Задание
Какая дата рождения Михаила Елизарова названа в тексте для чтения?
━━━ Текст для чтения ━━━
Пруст наклоняется завязать шнурки и к неожиданно в его памяти воскресает подлинное, давно забытое, лицо его бабушки, "чью живую реальность я (Пруст) впервые обрел в непроизвольном и полном воспоминании". - этот момент использует в эссе Барт, и я. Мы подтверждаем теорию.
Я читаю "Дом" и перед моими глазами появляется другое лицо. Красная широкополая шляпа, иногда белая, гидроперитные кудри, обильно нарумяненное лицо, подведенные темным глаза и ордена по всей пышной груди. Это Галина - она же Богиня Европы, она же Бизнес Леди мира. Это ее лик благословляет всех путников, бомжей и цыган «Пивденного» на покупку чекушки и просроченного сервелата в дорогу.
Наверняка, Валера - один из героев "Дома" не стал ждать Назарова на платной парковке, а примостился на аварийке за шлагбаумом, и Назарову пришлось под зорким взглядом Галины топать через площадь, фонтан, ларёк Кулиничей , вдоль монументального здания почты.
Нет, Назаров хоть и рифмуется с Елизаров, вовсе не Миша из будущего, но наверняка кто-то близкий, тип с качалки, братюня со двора, а может и какой-то давно забытый одноклассник. Назаров в некотором роде Раевская, приехавший в разоренное гнездо и обиженно бормочущий Фирсу-Валере: "Просто надеялся, что есть у меня место, где ничего не меняется ! Где какое-то, - он задумался, - родное постоянство!"
Ролан Барт долго ищет фотографию своей матери. Для философа важно не столько присутствие ее на снимках, сколько возможность узнавания, возможность уловить на старых выцветших фото Ту мать, которую он может помнить, которую он знает. Я ловлю себя на мысли, что хочу посмотреть на Елизарова, на писателя, который только что провел меня по городу: от Оперного до Алексеевки, от "Троянды" в Лесопарке до пляжа на Безлюдовке.
Я открываю Википедию. Всматриваюсь в это лицо, обрамленное черным капюшоном. На фото плечистый мужчина лет 35-ти в кожанке. Взглядом скольжу ниже: год рождения 1973, январь, 23. Значит, уже почти 50. Фото старое, сделанное наверняка до того, как я хоть что-то знала о неком писателе Михаиле Елизарове.
━━━ Показанные записи ━━━
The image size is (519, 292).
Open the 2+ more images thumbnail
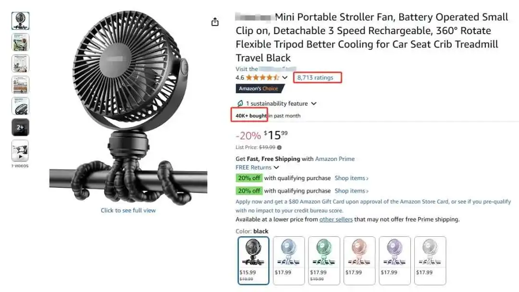coord(20,127)
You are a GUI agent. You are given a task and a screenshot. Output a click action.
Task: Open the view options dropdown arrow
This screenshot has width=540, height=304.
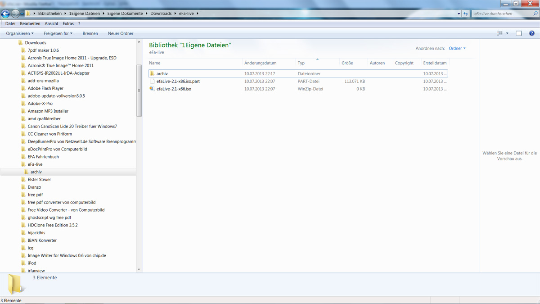click(507, 33)
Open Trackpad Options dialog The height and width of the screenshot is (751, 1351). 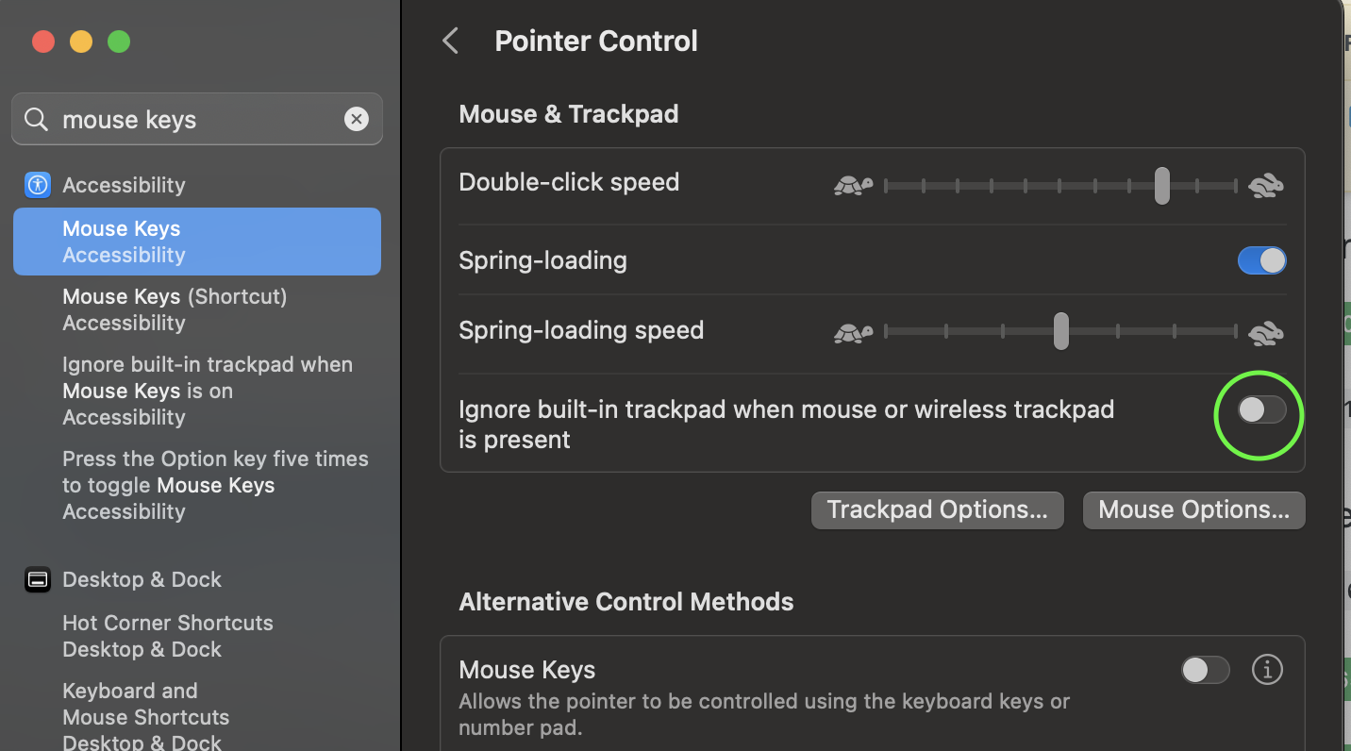tap(937, 510)

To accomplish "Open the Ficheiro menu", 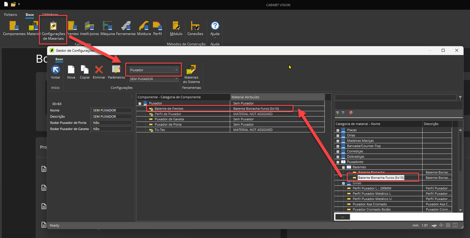I will (x=11, y=15).
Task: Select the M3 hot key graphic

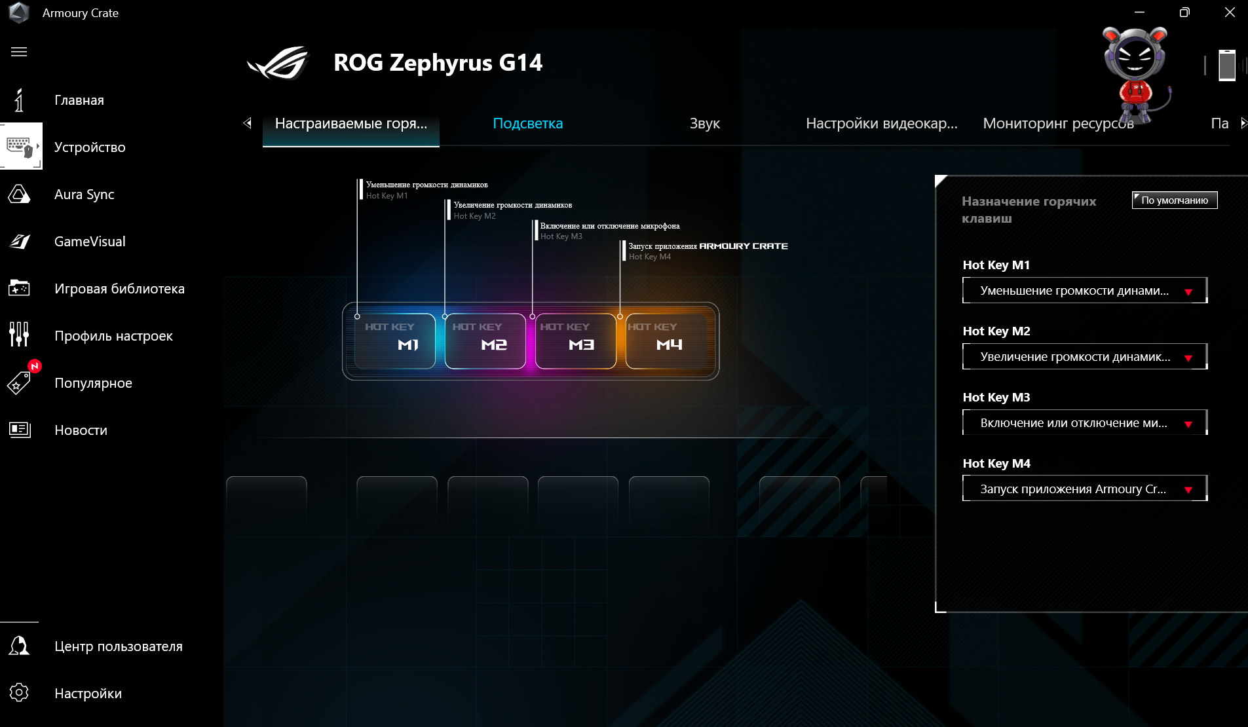Action: (x=575, y=341)
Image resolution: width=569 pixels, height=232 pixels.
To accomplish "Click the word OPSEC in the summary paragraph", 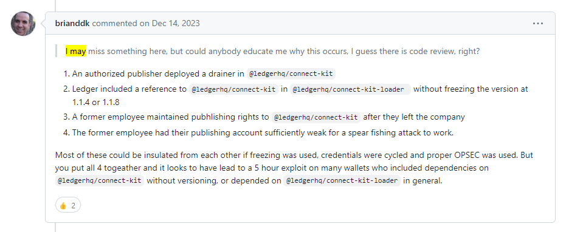I will tap(467, 155).
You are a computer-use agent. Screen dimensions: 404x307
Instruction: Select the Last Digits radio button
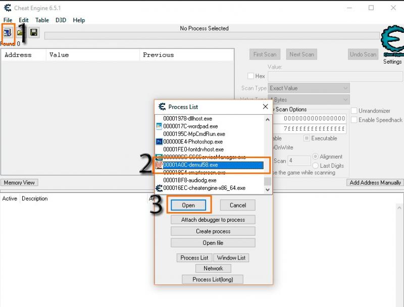(316, 166)
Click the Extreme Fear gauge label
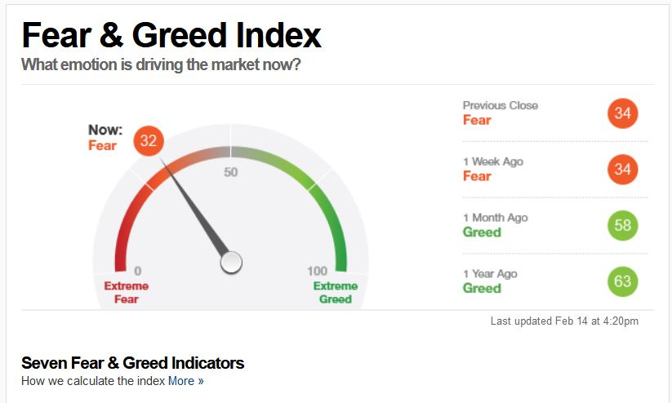Image resolution: width=672 pixels, height=403 pixels. [126, 292]
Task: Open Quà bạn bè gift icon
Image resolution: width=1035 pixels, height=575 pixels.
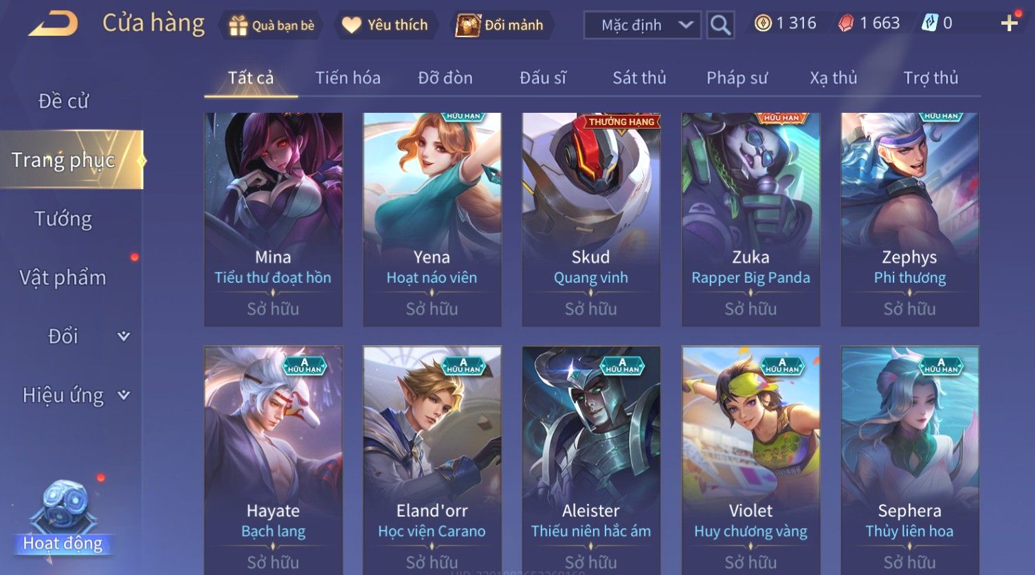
━━━
Ответ на задание
23 января 1973 года.